Investors will get an update on consumer spending across the world’s largest economy this week, while traders keen to refine expectations for this year’s remaining two FOMC meetings will hear from a whole host of Fed speakers.
Jerome Powell is set address the Economic Club of New York on Thursday. That’ll garner quite a bit of attention. By my count, the market will hear from Fed officials 21 times this week, including Powell’s marquee speech. Other scheduled speakers include Barkin, Barr, Bowman, Cook, Goolsbee, Harker, Jefferson, Kasahkari, Mester, Waller and Williams.
Recent rhetoric suggests the Committee is inclined (or at least willing) to forgo the final rate hike tipped by the dot plot based on the notion that the repricing at the long-end of the Treasury curve, and particularly the cumulative 100bps increase in the term premium, can stand in for a hike.
The figure above shows Goldman’s financial conditions index along with the term premium. The trek higher for both since late July, and the swoon in equities which played out over the same period, is viewed in some corners as sufficient to obviate the need for another hike.
This is complicated by the market’s penchant for pulling forward expected future outcomes. As soon as Fed officials started to hint at skipping the final hike, yields fell. Popular long-end Treasury ETFs enjoyed their best week since March, and while some of the rebound for bonds was attributable to a haven bid in light of events in the Mideast, officials’ rhetoric was at least as important. Either way, the Fed has to be wary. When “the Fed says ‘the market did the (tightening) job’ for them” the market will be inclined to “undo that job,” as Nomura’s Charlie McElligott put it, describing the Committee’s “extreme FCI reflexivity.”
That’s the backdrop for this week’s packed slate of Fed speakers. If they pound the table too hard vis-à-vis skipping the last hike, they risk seeing bonds and stocks rally in their faces, easing financial conditions in the process. Policymakers habitually underestimate the (counterproductive) efficiency of that “dysfunctional feedback loop,” as McElligott aptly described it.
Last week’s inflation data (both PPI and CPI) suggested price pressures are still percolating.

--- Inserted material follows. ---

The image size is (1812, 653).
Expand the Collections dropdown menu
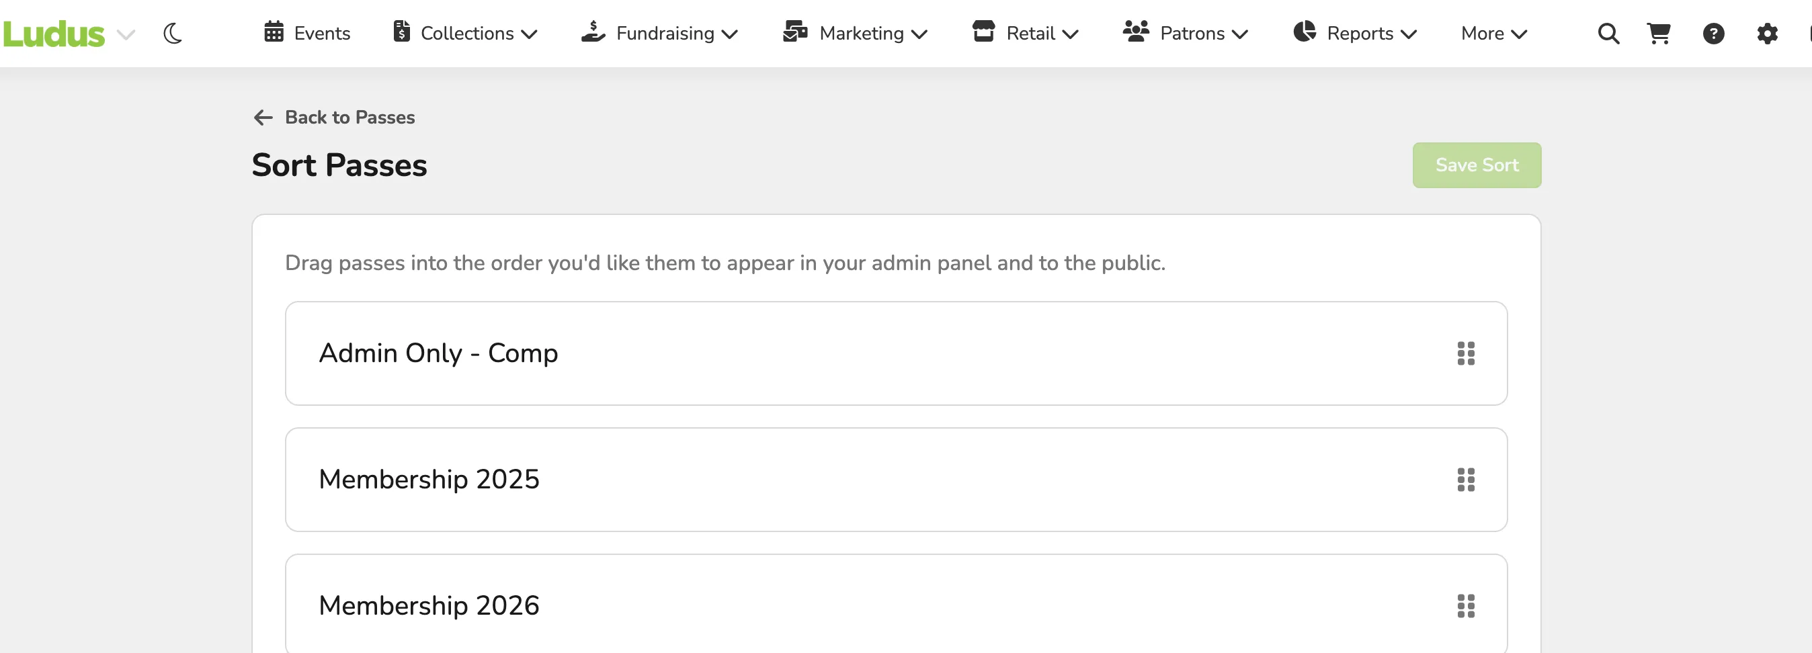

The inflation demon isn’t fully exorcised. Call Lankester Merrin.
Retail sales data due Tuesday will be eyed closely for evidence that the US consumer is tiring — or not. Consensus is looking for 0.3% from the headline and, more importantly, a slight drop from the control group.
A beat would suggest the still robust labor market continued to support nominal spending at quarter-end. If the headline print shows a gain, it’d be the sixth consecutive.
Housing updates will also start to roll in this week in the US. Builder sentiment for October is due Tuesday, followed by starts and permits on Wednesday, then existing home sales on Thursday. Jobless claims remain in focus amid a string of very low prints which together suggest labor market doomsayers are no closer to being right.
“For all of the slowdown angst, the real economy continues to outperform expectations, an underlying disconnect that we anticipate will remain relevant,” BMO’s Ian Lyngen and Ben Jeffery remarked, using the disparity between the Atlanta Fed’s GDPNow tracker and the St. Louis Fed’s Nowcast to illustrate the divergence between soft and hard data.
Elsewhere, China will release activity data for September (it may or may not include an update on youth joblessness, which the Party stopped publishing over the summer) and GDP data for Q3 (which may or may not be partially fabricated). The UK will release key wage data on Tuesday and inflation figures on Wednesday.
Of course, all of this will take a backseat in the headlines to the onset of Israel’s military operation in Gaza.